◆ TO DO ◆
Print out all of the data below, keeping it identical to the original.

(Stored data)
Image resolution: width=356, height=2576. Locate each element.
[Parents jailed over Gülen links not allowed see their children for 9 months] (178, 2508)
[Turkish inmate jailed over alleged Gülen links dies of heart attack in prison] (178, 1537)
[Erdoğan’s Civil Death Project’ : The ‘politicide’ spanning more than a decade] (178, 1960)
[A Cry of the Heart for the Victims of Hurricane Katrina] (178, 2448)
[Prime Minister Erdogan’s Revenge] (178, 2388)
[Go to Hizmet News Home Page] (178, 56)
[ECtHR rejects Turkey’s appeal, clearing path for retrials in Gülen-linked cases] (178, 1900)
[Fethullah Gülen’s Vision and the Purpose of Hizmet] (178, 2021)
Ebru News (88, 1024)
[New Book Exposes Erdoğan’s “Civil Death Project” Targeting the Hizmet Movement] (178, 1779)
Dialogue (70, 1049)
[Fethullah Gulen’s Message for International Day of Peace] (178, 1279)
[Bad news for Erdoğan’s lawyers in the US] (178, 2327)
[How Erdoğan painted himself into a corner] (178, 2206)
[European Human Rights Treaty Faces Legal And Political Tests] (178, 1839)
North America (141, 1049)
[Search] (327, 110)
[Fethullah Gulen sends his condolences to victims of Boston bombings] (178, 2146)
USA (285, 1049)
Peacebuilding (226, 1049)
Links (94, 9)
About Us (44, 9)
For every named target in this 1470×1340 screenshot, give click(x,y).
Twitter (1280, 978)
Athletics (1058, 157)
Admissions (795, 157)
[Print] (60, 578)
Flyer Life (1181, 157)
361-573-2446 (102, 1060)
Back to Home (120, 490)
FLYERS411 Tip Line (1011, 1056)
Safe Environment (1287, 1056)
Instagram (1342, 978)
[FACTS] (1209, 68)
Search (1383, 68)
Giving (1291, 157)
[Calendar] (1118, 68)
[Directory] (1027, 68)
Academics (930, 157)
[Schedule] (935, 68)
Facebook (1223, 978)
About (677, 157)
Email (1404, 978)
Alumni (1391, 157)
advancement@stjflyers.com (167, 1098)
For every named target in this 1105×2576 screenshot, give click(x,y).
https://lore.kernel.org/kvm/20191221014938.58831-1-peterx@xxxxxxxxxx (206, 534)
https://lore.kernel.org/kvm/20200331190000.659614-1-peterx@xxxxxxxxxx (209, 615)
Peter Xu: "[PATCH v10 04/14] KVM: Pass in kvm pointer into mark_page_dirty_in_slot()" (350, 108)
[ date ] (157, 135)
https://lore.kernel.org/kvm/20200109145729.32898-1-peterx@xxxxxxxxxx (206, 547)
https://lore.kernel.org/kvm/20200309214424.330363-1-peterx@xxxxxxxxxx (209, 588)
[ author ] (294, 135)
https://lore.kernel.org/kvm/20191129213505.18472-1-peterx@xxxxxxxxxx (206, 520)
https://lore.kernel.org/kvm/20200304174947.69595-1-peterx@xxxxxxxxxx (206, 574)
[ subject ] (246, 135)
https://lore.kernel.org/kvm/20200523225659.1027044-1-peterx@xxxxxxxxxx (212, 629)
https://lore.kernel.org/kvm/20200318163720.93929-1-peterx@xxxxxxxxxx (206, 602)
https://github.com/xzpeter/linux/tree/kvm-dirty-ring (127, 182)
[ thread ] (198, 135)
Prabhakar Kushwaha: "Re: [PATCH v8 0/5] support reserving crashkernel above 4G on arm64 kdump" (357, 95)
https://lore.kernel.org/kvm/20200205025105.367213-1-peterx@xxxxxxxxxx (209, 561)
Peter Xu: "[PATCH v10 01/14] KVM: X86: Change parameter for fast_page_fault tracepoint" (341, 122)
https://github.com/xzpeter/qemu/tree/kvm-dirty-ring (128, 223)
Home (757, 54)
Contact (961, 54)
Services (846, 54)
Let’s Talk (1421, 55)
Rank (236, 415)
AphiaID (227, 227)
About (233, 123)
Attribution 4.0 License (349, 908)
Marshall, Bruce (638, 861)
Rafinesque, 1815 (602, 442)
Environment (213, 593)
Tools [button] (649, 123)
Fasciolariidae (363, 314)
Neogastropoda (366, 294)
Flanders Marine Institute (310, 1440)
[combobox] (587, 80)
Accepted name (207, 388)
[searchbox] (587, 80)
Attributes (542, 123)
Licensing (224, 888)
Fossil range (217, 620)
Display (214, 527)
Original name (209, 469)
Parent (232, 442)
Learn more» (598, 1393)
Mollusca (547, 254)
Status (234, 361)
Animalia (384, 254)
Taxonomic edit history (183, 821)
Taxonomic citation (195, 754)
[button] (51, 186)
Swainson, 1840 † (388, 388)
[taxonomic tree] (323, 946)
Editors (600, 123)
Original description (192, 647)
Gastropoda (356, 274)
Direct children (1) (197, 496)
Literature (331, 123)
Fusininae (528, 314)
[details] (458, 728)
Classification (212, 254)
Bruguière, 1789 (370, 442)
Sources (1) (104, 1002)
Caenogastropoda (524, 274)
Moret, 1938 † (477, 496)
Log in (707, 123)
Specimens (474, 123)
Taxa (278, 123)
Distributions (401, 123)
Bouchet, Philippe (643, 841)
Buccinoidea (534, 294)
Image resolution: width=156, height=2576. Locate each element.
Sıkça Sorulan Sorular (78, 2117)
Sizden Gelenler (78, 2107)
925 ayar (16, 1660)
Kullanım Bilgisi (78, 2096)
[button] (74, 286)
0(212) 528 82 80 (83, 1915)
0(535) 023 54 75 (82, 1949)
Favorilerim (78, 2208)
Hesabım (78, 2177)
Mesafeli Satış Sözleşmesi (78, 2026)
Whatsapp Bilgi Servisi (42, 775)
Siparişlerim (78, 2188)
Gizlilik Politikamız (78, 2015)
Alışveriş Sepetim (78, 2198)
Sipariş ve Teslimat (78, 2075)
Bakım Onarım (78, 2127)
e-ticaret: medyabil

◆ RESULT OF THE TASK ◆
Image resolution: width=356, height=2576. Locate each element.
[Parents jailed over Gülen links not allowed see their children for 9 months] (178, 2508)
[Turkish inmate jailed over alleged Gülen links dies of heart attack in prison] (178, 1537)
[Erdoğan’s Civil Death Project’ : The ‘politicide’ spanning more than a decade] (178, 1960)
[A Cry of the Heart for the Victims of Hurricane Katrina] (178, 2448)
[Prime Minister Erdogan’s Revenge] (178, 2388)
[Go to Hizmet News Home Page] (178, 56)
[ECtHR rejects Turkey’s appeal, clearing path for retrials in Gülen-linked cases] (178, 1900)
[Fethullah Gülen’s Vision and the Purpose of Hizmet] (178, 2021)
Ebru News (88, 1024)
[New Book Exposes Erdoğan’s “Civil Death Project” Targeting the Hizmet Movement] (178, 1779)
Dialogue (70, 1049)
[Fethullah Gulen’s Message for International Day of Peace] (178, 1279)
[Bad news for Erdoğan’s lawyers in the US] (178, 2327)
[How Erdoğan painted himself into a corner] (178, 2206)
[European Human Rights Treaty Faces Legal And Political Tests] (178, 1839)
North America (141, 1049)
[Search] (327, 110)
[Fethullah Gulen sends his condolences to victims of Boston bombings] (178, 2146)
USA (285, 1049)
Peacebuilding (226, 1049)
Links (94, 9)
About Us (44, 9)
For every named target in this 1470×1340 screenshot, give click(x,y).
Twitter (1280, 978)
Athletics (1058, 157)
Admissions (795, 157)
[Print] (60, 578)
Flyer Life (1181, 157)
361-573-2446 (102, 1060)
Back to Home (120, 490)
FLYERS411 Tip Line (1011, 1056)
Safe Environment (1287, 1056)
Instagram (1342, 978)
[FACTS] (1209, 68)
Search (1383, 68)
Giving (1291, 157)
[Calendar] (1118, 68)
[Directory] (1027, 68)
Academics (930, 157)
[Schedule] (935, 68)
Facebook (1223, 978)
About (677, 157)
Email (1404, 978)
Alumni (1391, 157)
advancement@stjflyers.com (167, 1098)
For every named target in this 1105×2576 screenshot, give click(x,y).
https://lore.kernel.org/kvm/20191221014938.58831-1-peterx@xxxxxxxxxx (206, 534)
https://lore.kernel.org/kvm/20200331190000.659614-1-peterx@xxxxxxxxxx (209, 615)
Peter Xu: "[PATCH v10 04/14] KVM: Pass in kvm pointer into mark_page_dirty_in_slot()" (350, 108)
[ date ] (157, 135)
https://lore.kernel.org/kvm/20200109145729.32898-1-peterx@xxxxxxxxxx (206, 547)
https://lore.kernel.org/kvm/20200309214424.330363-1-peterx@xxxxxxxxxx (209, 588)
[ author ] (294, 135)
https://lore.kernel.org/kvm/20191129213505.18472-1-peterx@xxxxxxxxxx (206, 520)
https://lore.kernel.org/kvm/20200304174947.69595-1-peterx@xxxxxxxxxx (206, 574)
[ subject ] (246, 135)
https://lore.kernel.org/kvm/20200523225659.1027044-1-peterx@xxxxxxxxxx (212, 629)
https://lore.kernel.org/kvm/20200318163720.93929-1-peterx@xxxxxxxxxx (206, 602)
https://github.com/xzpeter/linux/tree/kvm-dirty-ring (127, 182)
[ thread ] (198, 135)
Prabhakar Kushwaha: "Re: [PATCH v8 0/5] support reserving crashkernel above 4G on arm64 kdump" (357, 95)
https://lore.kernel.org/kvm/20200205025105.367213-1-peterx@xxxxxxxxxx (209, 561)
Peter Xu: "[PATCH v10 01/14] KVM: X86: Change parameter for fast_page_fault tracepoint" (341, 122)
https://github.com/xzpeter/qemu/tree/kvm-dirty-ring (128, 223)
Home (757, 54)
Contact (961, 54)
Services (846, 54)
Let’s Talk (1421, 55)
Rank (236, 415)
AphiaID (227, 227)
About (233, 123)
Attribution 4.0 License (349, 908)
Marshall, Bruce (638, 861)
Rafinesque, 1815 (602, 442)
Environment (213, 593)
Tools [button] (649, 123)
Fasciolariidae (363, 314)
Neogastropoda (366, 294)
Flanders Marine Institute (310, 1440)
[combobox] (587, 80)
Accepted name (207, 388)
[searchbox] (587, 80)
Attributes (542, 123)
Licensing (224, 888)
Fossil range (217, 620)
Display (214, 527)
Original name (209, 469)
Parent (232, 442)
Learn more» (598, 1393)
Mollusca (547, 254)
Status (234, 361)
Animalia (384, 254)
Taxonomic edit history (183, 821)
Taxonomic citation (195, 754)
[button] (51, 186)
Swainson, 1840 † (388, 388)
[taxonomic tree] (323, 946)
Editors (600, 123)
Original description (192, 647)
Gastropoda (356, 274)
Direct children (1) (197, 496)
Literature (331, 123)
Fusininae (528, 314)
[details] (458, 728)
Classification (212, 254)
Bruguière, 1789 (370, 442)
Sources (1) (104, 1002)
Caenogastropoda (524, 274)
Moret, 1938 † (477, 496)
Log in (707, 123)
Specimens (474, 123)
Taxa (278, 123)
Distributions (401, 123)
Bouchet, Philippe (643, 841)
Buccinoidea (534, 294)
Image resolution: width=156, height=2576. Locate each element.
Sıkça Sorulan Sorular (78, 2117)
Sizden Gelenler (78, 2107)
925 ayar (16, 1660)
Kullanım Bilgisi (78, 2096)
[button] (74, 286)
0(212) 528 82 80 (83, 1915)
0(535) 023 54 75 (82, 1949)
Favorilerim (78, 2208)
Hesabım (78, 2177)
Mesafeli Satış Sözleşmesi (78, 2026)
Whatsapp Bilgi Servisi (42, 775)
Siparişlerim (78, 2188)
Gizlilik Politikamız (78, 2015)
Alışveriş Sepetim (78, 2198)
Sipariş ve Teslimat (78, 2075)
Bakım Onarım (78, 2127)
e-ticaret: medyabil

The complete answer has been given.